• _REQUIREMENT_
Go to the line holding "Value Propositions heading" in the data below and repeat it exactly, then each line after it up to and including the one holding "Expand the font size dropdown". Omit pictures.

• _RECORDED INFORMATION_
---+---
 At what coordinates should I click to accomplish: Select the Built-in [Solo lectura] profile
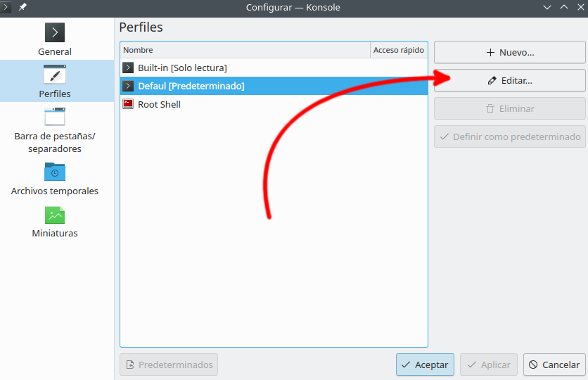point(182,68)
---+---
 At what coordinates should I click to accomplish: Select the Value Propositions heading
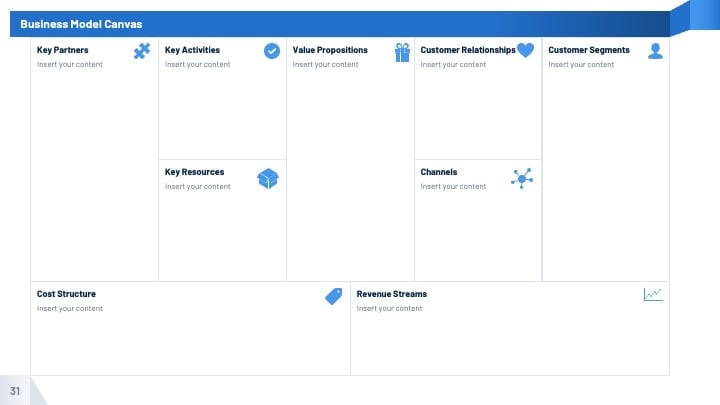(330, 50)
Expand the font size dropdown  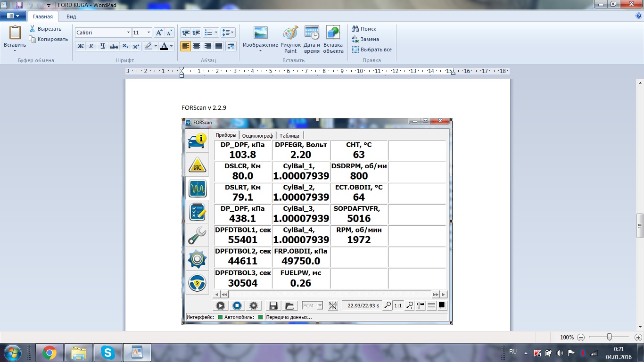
---+---
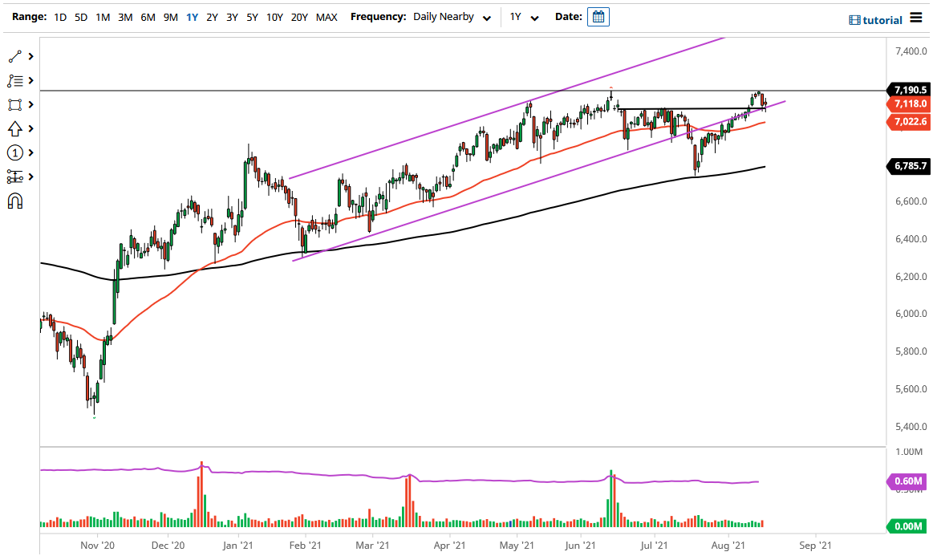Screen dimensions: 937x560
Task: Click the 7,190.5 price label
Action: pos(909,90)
---+---
• _TASK OUTPUT_
 At what coordinates should I click to accomplish: Select the Value Propositions heading
(330, 50)
Expand the font size dropdown  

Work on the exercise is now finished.